Short exercise 1 -> Retype the part of the passage on how FuseBot chooses the next object to grasp from "At the core" up to and including "and information gain).".

Passage provided ->
** start **

At the core of enabling an efficient retrieval policy is identifying the next best object to grasp. To this end, FuseBot transform its voxel-based representation of the environment into an object-based representation, which assigns a certain expected gain for grasping each of the visible objects. To do this, FuseBot performs instance segmentation which gives the mask and surface area of each visible object in the scene, as shown in Fig. 7a. Next, in Fig. 7c, it vertically projects all the voxels below a given mask onto the mask and integrates over the mask area. In principle, this provides it with the total utility of extracting the corresponding item (including both the probability distribution and information gain).

Note however that the approach of simply projecting all the probability below an object onto the surface assumes that removing that object would reveal all the voxels below it. In practice, this is not true because the object only has a limited thickness. While FuseBot does not know the thickness of each item, we can safely assume that voxels near the top of the pile are more likely to be eliminated when an object is removed. To bias the search towards this information gain, FuseBot applies a weighting function that increases the weights of voxels closer to the surface of the pile. The sum of these weighted probabilities, or score of each mask, now optimizes for both the information gain and probable tag locations for each visible object. The score is formalized in the below equation:

$$\begin{aligned} s_i = \sum _{x,y\in m_i}\sum _{z=0}^{z_{m_i}} \gamma ^{\frac{(z_{m_i} - z)}{0.025}}\times p_{x,y,z} \end{aligned}$$
(4)

** end **

Data section ->
** start **

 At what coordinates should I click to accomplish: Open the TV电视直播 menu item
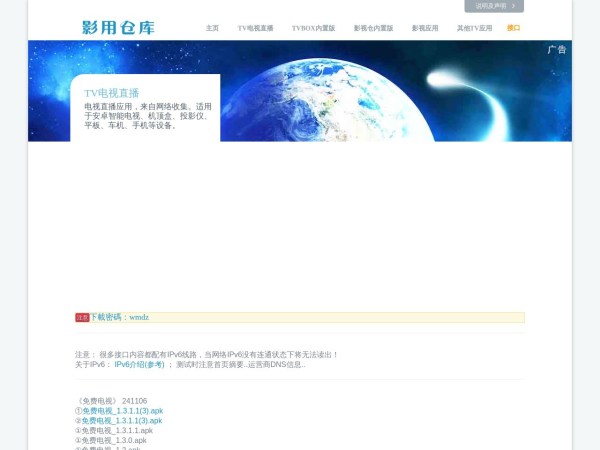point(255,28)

** end **
** start **

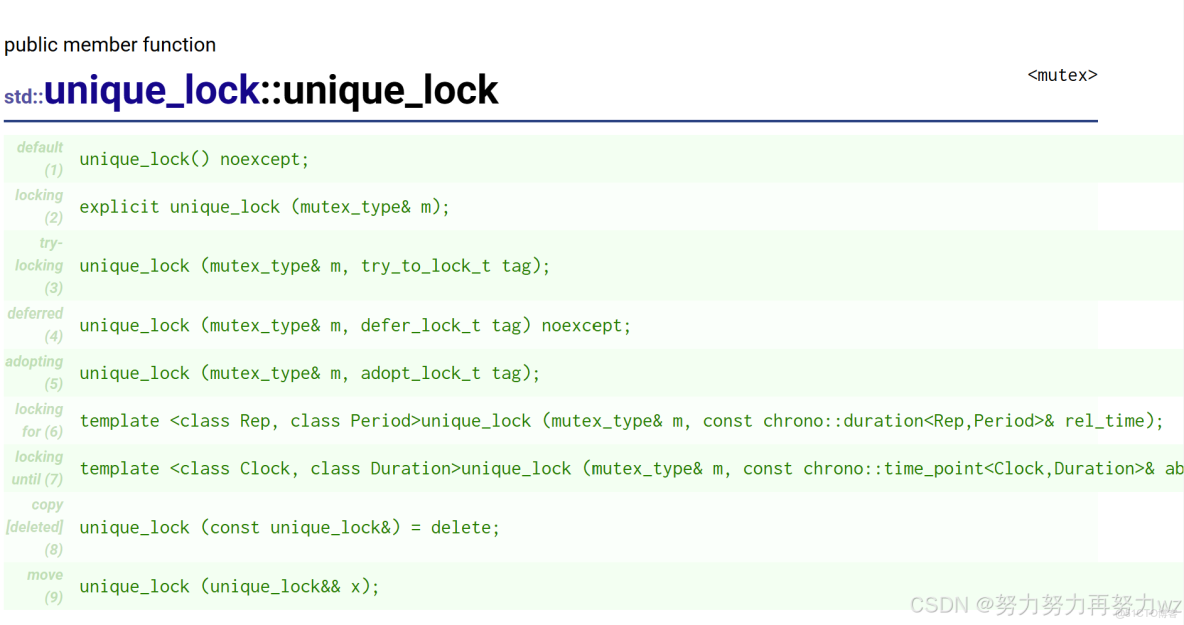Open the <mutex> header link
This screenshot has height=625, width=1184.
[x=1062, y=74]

** end **

Short exercise 2 -> In the rows, rewrite the lines from the line with "At what coordinates" up to and including the line with "point(255,28)", putting "menu entry" in place of "menu item" and changing nothing else. Return only those lines, and leave the pictures out.

Complete response 1 ->
At the core of enabling an efficient retrieval policy is identifying the next best object to grasp. To this end, FuseBot transform its voxel-based representation of the environment into an object-based representation, which assigns a certain expected gain for grasping each of the visible objects. To do this, FuseBot performs instance segmentation which gives the mask and surface area of each visible object in the scene, as shown in Fig. 7a. Next, in Fig. 7c, it vertically projects all the voxels below a given mask onto the mask and integrates over the mask area. In principle, this provides it with the total utility of extracting the corresponding item (including both the probability distribution and information gain).

Complete response 2 ->
 At what coordinates should I click to accomplish: Open the TV电视直播 menu entry
point(255,28)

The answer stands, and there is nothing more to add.